Exercise goal —
Your task is to restate exactly the lines from the one holding "Instruction: Click the Gallery Type row label" to the end of the entries below, inclusive.

--------------------------------------------------

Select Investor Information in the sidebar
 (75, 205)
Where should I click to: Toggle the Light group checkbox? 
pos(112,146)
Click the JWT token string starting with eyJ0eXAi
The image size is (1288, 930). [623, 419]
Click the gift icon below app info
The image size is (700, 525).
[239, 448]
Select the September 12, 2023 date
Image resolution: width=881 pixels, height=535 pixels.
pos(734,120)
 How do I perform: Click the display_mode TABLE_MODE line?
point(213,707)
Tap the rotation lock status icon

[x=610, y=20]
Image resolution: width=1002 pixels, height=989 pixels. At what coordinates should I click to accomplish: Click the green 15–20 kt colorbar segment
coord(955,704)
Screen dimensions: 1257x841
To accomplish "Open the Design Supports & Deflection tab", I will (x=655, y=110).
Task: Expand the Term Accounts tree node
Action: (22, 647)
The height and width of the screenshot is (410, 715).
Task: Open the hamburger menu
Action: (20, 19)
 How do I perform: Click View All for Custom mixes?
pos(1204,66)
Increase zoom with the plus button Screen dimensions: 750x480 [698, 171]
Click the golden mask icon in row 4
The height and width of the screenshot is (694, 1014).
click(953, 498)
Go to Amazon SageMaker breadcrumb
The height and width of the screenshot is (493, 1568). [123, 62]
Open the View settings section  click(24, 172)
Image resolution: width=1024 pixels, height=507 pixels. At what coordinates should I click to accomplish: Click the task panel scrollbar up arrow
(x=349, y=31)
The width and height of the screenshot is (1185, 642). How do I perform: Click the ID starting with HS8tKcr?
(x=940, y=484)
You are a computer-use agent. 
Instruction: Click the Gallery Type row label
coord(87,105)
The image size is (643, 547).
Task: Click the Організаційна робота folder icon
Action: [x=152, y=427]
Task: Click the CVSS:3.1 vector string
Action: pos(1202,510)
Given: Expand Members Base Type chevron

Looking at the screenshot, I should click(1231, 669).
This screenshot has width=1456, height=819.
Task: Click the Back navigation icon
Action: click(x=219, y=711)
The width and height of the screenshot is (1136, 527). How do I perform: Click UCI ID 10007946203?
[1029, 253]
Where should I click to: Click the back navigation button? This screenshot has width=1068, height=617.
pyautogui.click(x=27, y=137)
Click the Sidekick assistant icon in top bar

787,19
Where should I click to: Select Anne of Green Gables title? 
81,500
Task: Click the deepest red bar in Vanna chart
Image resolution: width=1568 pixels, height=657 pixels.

--------------------------------------------------

Output for this exercise —
Instruction: Click the Gallery Type row label
coord(87,105)
The image size is (643, 547).
Task: Click the Організаційна робота folder icon
Action: [x=152, y=427]
Task: Click the CVSS:3.1 vector string
Action: pos(1202,510)
Given: Expand Members Base Type chevron

Looking at the screenshot, I should click(1231, 669).
This screenshot has width=1456, height=819.
Task: Click the Back navigation icon
Action: click(x=219, y=711)
The width and height of the screenshot is (1136, 527). How do I perform: Click UCI ID 10007946203?
[1029, 253]
Where should I click to: Click the back navigation button? This screenshot has width=1068, height=617.
pyautogui.click(x=27, y=137)
Click the Sidekick assistant icon in top bar

787,19
Where should I click to: Select Anne of Green Gables title? 
81,500
Task: Click the deepest red bar in Vanna chart
Image resolution: width=1568 pixels, height=657 pixels.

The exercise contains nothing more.